SpaceX IPO left $16.7 billion off its balance sheet, analysis says
SpaceX’s June debut raised $86 billion, but Fortune says its pricing handed investors a record first-day windfall as AI spending accelerates.
By Daniel Okafor · Business Editor
3 min read
SpaceX’s June 12 market debut may have cost the company $16.7 billion in proceeds it could have used for its expanding AI business, according to a Fortune analysis. The figure matters because SpaceX’s own filing says the AI push will require large spending on computing, infrastructure, power generation, model training and product development.
Fortune reported that SpaceX sold shares at $135 in its IPO and that the stock closed its first session at $160.75, a 19% gain. Jay Ritter, a University of Florida professor who tracks IPOs, told Fortune that the one-day gap represented $14.5 billion left on the table under his standard methodology.

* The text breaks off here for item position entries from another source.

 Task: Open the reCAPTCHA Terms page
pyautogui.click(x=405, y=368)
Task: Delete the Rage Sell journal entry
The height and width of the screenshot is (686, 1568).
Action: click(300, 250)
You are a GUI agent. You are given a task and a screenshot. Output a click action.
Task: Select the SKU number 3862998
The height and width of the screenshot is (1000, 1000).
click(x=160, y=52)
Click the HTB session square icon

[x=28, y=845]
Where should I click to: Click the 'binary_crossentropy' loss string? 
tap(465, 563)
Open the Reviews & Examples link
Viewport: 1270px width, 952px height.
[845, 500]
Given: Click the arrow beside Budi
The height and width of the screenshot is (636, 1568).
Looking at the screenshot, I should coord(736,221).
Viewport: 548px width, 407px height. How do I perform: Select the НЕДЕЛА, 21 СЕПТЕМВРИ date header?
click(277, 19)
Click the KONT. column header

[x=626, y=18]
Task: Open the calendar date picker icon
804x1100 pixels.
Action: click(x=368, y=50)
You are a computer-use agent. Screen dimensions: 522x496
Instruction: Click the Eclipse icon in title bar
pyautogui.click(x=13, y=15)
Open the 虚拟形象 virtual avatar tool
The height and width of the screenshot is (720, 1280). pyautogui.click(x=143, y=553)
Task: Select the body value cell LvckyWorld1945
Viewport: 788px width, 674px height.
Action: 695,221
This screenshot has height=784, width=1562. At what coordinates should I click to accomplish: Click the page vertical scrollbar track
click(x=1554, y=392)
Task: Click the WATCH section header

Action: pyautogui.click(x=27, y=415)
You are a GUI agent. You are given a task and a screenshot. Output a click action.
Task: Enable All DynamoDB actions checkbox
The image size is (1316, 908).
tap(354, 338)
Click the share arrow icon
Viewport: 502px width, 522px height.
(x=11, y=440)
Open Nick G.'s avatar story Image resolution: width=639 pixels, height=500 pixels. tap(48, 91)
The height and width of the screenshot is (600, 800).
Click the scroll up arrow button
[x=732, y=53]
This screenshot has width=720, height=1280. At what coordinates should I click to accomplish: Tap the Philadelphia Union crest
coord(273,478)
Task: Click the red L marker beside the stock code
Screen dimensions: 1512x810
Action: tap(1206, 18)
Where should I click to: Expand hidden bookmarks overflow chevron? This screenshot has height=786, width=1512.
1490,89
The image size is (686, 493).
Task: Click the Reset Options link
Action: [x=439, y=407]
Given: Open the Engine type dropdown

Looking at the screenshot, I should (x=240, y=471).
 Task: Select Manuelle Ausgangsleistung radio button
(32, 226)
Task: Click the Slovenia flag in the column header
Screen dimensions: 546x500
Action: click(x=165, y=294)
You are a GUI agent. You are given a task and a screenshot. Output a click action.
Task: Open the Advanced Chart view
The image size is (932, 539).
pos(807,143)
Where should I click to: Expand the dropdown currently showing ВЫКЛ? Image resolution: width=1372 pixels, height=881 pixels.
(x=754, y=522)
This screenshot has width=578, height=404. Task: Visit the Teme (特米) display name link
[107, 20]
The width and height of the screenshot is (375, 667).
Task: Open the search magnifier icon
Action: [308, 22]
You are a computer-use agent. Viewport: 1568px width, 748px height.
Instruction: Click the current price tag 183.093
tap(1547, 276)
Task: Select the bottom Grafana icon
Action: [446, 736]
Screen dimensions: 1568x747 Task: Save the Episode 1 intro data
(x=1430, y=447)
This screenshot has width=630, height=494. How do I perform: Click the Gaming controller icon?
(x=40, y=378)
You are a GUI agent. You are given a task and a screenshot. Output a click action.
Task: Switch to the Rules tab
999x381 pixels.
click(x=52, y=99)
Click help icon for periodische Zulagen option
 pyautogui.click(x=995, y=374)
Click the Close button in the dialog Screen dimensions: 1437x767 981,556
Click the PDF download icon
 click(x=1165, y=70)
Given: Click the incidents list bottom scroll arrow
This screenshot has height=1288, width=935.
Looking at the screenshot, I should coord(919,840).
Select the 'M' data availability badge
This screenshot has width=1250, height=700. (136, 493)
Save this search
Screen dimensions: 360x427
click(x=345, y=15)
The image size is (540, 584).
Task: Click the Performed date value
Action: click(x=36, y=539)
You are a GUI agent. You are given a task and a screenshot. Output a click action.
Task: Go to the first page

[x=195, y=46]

Fortune said that figure rises to $16.7 billion when including the 15% overallotment option, known as the Green Shoe, that underwriters can distribute at the IPO price if shares rise. Ritter’s IPO rankings, as described by Fortune, show SpaceX’s amount would be far above the prior ordinary-share record of $5.9 billion from Visa’s 2008 offering.
A record offering with a costly first-day gap
Fortune reported that SpaceX’s IPO raised $86 billion including the overallotment and valued the company at more than $2 trillion by the first-day close. The publication said the 19% first-day rise matched the average IPO pop over recent decades in Ritter’s data, which made the percentage move appear restrained.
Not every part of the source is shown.